Marc Bennett leaped backward at her sudden appearance, sending the stool flying until it tangled with his feet and brought him down with a crash and an oath. Jonas’s reading was interrupted at the phrase “spiritual fire”; he yanked off his half-glasses and glared at her with thunder gathering on his brows. Jason broke off his work at the bellows, tried to straighten up, and instead went down on one knee with a brief cry that was instantly clamped back inside his lips. Anne took one glance at the agony on his face as the extent of his pain made itself felt, and then she swept in, set the tea tray down on the scarred, cluttered wood of the laboratory table between an astrolabe and a tall object draped in a pristine white cloth, and prepared to pour the tea.
“What the fuck are you doing here?” Bennett shouted at her, extricating himself furiously from the long-legged stool. “How the hell did you get in?”

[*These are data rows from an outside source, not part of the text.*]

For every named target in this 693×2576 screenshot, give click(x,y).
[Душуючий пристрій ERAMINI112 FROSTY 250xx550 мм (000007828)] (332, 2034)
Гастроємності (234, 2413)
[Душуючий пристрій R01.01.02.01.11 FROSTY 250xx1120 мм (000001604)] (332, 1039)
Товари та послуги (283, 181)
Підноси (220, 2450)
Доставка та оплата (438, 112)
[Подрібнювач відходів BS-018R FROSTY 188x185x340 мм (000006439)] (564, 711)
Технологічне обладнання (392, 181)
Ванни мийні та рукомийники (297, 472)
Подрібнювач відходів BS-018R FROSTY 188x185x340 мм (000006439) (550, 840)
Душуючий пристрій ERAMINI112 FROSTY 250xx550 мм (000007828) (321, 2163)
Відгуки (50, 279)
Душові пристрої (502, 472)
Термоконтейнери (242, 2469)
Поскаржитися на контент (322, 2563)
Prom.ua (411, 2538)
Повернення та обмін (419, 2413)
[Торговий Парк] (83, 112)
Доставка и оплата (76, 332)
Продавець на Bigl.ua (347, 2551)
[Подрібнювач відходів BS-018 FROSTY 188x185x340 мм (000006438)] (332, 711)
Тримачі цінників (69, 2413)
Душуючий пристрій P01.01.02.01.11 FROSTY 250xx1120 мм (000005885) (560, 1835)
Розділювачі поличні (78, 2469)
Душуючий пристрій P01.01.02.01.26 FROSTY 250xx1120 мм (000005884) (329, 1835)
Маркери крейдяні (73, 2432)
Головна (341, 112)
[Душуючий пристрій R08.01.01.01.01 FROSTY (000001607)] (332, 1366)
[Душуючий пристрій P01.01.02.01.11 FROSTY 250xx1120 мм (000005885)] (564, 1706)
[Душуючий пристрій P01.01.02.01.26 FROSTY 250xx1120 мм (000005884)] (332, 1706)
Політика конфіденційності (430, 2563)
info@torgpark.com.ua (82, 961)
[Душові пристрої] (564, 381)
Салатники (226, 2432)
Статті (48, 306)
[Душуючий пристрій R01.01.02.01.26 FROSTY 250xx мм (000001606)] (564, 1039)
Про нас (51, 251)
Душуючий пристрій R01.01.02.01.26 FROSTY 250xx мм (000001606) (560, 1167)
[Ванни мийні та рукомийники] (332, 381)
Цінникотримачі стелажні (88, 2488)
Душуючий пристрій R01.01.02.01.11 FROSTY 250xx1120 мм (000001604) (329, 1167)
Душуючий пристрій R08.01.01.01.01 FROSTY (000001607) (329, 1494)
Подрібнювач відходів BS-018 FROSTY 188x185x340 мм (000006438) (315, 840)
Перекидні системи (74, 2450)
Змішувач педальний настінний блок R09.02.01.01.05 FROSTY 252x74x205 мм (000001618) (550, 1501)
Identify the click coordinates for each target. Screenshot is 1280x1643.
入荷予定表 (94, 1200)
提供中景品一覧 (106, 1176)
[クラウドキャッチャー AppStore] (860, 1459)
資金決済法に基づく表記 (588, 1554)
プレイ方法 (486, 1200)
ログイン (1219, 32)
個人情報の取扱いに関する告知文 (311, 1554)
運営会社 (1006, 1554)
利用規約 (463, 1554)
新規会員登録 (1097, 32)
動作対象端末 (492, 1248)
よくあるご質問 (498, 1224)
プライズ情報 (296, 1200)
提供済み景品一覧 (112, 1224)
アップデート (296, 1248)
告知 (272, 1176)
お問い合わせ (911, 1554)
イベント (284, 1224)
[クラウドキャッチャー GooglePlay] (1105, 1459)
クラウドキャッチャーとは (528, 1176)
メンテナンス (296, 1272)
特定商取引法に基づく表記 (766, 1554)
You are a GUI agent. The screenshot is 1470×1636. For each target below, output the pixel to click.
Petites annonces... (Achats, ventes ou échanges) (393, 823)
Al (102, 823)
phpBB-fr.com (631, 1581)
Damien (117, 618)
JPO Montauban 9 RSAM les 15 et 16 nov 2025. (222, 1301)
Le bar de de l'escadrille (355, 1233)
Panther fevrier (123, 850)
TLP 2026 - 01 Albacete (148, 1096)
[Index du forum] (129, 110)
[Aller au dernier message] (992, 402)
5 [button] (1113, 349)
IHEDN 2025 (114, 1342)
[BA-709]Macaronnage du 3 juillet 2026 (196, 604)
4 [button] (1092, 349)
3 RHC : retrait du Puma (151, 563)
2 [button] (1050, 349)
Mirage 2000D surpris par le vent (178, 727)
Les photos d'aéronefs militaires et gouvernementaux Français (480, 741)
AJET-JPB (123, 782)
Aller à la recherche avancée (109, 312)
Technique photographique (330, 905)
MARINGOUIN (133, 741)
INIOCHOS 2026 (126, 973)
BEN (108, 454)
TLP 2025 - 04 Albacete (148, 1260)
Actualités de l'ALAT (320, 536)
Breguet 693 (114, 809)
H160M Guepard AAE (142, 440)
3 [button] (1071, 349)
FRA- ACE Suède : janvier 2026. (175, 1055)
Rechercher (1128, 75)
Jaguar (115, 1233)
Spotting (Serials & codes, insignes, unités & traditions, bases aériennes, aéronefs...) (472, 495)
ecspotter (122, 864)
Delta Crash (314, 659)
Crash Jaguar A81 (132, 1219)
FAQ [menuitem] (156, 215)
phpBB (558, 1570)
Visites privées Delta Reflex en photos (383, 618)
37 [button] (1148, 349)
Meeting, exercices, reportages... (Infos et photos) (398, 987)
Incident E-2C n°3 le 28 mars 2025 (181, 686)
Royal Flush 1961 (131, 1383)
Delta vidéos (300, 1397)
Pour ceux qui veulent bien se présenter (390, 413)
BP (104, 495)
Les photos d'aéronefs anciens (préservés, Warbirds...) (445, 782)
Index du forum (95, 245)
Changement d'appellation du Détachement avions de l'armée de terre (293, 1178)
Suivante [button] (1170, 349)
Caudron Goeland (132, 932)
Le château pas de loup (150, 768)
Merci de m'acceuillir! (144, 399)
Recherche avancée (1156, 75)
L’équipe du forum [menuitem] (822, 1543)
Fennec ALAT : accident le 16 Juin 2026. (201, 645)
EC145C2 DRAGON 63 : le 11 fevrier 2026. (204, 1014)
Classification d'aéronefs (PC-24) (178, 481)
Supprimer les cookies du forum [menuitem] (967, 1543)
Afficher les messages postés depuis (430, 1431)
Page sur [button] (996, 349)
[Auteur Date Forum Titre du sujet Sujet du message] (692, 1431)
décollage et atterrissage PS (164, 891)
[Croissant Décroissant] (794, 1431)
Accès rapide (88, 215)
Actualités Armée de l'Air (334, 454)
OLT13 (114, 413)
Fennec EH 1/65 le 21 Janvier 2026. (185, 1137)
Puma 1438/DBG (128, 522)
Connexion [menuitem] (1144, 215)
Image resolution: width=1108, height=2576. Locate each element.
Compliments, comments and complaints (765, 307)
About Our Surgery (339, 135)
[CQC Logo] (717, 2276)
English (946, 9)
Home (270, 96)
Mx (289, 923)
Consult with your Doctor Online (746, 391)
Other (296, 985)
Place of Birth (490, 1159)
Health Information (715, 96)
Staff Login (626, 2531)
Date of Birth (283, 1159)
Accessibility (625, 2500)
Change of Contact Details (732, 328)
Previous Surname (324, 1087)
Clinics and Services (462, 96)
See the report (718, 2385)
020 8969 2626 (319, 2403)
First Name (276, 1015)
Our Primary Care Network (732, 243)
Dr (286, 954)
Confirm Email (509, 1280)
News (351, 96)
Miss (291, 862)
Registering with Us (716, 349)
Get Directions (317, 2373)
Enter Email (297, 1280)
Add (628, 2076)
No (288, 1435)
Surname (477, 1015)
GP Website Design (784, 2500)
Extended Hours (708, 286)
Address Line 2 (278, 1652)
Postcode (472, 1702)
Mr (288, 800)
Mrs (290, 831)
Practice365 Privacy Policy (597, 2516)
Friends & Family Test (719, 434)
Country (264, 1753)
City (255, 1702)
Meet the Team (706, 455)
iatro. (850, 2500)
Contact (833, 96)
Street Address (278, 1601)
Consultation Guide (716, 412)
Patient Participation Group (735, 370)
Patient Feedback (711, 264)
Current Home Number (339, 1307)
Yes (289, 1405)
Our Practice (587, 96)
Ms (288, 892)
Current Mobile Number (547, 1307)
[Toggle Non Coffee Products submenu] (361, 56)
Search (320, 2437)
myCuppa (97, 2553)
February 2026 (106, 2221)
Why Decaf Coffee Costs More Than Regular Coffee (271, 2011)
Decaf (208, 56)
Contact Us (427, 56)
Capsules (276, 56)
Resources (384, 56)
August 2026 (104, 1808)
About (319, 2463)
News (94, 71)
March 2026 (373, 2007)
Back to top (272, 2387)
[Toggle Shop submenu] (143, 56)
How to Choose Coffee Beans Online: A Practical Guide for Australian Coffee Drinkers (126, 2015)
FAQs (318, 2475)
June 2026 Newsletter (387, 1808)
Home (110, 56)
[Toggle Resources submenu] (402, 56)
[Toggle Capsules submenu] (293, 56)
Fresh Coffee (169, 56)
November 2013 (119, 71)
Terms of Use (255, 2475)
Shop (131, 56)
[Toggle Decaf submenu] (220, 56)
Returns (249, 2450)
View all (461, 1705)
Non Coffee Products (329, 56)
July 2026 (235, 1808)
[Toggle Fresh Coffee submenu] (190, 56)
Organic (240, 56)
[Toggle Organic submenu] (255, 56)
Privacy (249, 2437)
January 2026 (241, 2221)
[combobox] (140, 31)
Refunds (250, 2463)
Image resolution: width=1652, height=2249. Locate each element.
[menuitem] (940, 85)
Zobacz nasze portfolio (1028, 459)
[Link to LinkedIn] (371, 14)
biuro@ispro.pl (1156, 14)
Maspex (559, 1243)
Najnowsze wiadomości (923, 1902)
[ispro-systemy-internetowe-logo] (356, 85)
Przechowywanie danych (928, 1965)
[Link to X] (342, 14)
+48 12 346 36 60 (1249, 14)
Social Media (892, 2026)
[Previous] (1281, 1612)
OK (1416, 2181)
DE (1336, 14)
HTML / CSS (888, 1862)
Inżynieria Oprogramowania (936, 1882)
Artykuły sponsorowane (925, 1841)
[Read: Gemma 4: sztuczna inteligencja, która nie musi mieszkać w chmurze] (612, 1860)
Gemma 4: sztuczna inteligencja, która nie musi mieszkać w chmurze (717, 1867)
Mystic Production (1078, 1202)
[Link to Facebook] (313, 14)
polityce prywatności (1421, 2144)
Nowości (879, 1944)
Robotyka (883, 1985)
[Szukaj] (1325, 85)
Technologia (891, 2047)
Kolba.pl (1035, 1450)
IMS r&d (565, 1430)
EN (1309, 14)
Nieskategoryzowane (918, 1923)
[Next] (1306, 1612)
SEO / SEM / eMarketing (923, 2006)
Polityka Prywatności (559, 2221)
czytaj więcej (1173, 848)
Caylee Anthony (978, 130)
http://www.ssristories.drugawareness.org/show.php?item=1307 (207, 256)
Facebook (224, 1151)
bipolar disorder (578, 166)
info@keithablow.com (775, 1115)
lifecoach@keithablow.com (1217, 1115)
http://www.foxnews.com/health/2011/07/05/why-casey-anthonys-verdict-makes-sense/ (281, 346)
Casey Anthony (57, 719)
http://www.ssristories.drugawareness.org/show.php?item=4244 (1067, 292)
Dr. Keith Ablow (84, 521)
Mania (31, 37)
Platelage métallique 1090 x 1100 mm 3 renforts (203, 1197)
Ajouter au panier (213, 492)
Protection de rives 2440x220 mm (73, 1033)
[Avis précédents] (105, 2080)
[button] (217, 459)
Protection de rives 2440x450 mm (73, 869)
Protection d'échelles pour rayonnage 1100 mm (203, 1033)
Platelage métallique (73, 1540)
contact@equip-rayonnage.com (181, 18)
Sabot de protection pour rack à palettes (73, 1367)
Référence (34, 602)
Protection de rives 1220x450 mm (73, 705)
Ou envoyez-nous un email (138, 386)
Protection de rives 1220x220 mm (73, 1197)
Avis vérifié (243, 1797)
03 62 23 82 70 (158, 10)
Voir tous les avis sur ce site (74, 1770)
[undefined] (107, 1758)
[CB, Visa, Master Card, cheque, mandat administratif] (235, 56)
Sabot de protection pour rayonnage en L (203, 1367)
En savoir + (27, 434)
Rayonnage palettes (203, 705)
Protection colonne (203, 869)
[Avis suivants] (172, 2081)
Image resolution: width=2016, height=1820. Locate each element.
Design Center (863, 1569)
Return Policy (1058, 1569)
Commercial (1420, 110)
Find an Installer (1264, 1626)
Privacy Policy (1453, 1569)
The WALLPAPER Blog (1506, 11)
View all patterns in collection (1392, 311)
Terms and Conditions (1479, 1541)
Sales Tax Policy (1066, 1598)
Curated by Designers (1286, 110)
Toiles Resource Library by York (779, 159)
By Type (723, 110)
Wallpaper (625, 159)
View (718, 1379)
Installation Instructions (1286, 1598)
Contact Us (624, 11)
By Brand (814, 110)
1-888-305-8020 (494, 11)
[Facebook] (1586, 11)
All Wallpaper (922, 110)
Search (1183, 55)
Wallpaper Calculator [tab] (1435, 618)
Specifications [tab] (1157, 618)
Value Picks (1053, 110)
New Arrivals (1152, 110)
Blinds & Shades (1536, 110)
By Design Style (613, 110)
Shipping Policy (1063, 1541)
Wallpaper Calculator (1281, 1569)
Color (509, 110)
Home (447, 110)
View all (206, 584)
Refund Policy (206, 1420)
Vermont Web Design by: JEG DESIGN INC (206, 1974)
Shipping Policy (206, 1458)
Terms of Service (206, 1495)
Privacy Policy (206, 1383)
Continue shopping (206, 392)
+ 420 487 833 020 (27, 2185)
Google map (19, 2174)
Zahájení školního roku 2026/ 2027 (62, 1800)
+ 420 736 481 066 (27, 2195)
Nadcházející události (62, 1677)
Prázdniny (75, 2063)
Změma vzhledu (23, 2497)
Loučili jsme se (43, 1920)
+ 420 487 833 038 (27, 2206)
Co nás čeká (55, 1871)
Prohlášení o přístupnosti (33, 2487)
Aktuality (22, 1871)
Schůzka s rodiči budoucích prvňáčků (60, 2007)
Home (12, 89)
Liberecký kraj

Anne faltered, the teapot in one hand and a saucer in the other. “I thought you’d like a cup of tea,” she repeated, sounding confused. “Dulcie told me that Jason was doing his ‘Work,’ so I figured you’d be down here somewhere, and the door was open, so I just came in. Why? Shouldn’t I have?”
“I locked that door,” Bennett declared angrily.
“Well, someone left it open.”
“I locked it!” This time he looked to Jonas in appeal, but the big man just shrugged. “I did!”
“All right, so you locked it,” Anne said, sounding like a mother soothing a petulant child. “But it unlocked itself and when I tried the knob it opened. Now, do you want some tea?”
“But you can’t interrupt a Work!” he protested. He sounded as if he was about to stamp his feet in frustration.
“Oh, I’m sorry. You mean you don’t take any breaks at all?”
“You know the rules.”
She set the teapot down with a bang and turned on him indignantly. “Well, actually, no, I don’t know the rules. I’ve been with Change for more than six weeks, and the only things I know about the Work of Transformation are what I’ve figured out by myself. Now, shall I take this back? You may have been sitting on your stool all morning, but the boy looks nearly done in.”
“Maybe she’d like to work the flames for a time, Marc,” suggested a deep voice from behind her. “If she’s so concerned for the boy’s welfare.”
“But that’s not—”
“I know,” Jonas said. “But nothing else about Ana is usual; why should this be? Jason, show Ana what to do.”
The boy peeled himself off the wall and bent to his task with a groan between his teeth. She left the men to their refreshments and went over to the stifling heat of the furnace.
“How long have you been at it?” she asked him.
Jonas answered. “He has been at his Work for six hours, and he will manage another six, with your help.”
Anne bit her lip and studied the process, which involved the slow, steady depression and lifting of the handle of a large fixed bellows, its nozzle aimed at the low brick furnace filled with charcoal. The alembic in the top was about eighteen inches high and had some unidentifiable blackened mass inside. The tube that ran through its stopper ended in a container of water, where it bubbled occasionally with escaping gases. She waited until she had the rhythm right, and then she stepped up next to Jason and put her hand over his on the bellows handle. He kept his grip for two beats and then he pulled his sweat-soaked body away and let her work.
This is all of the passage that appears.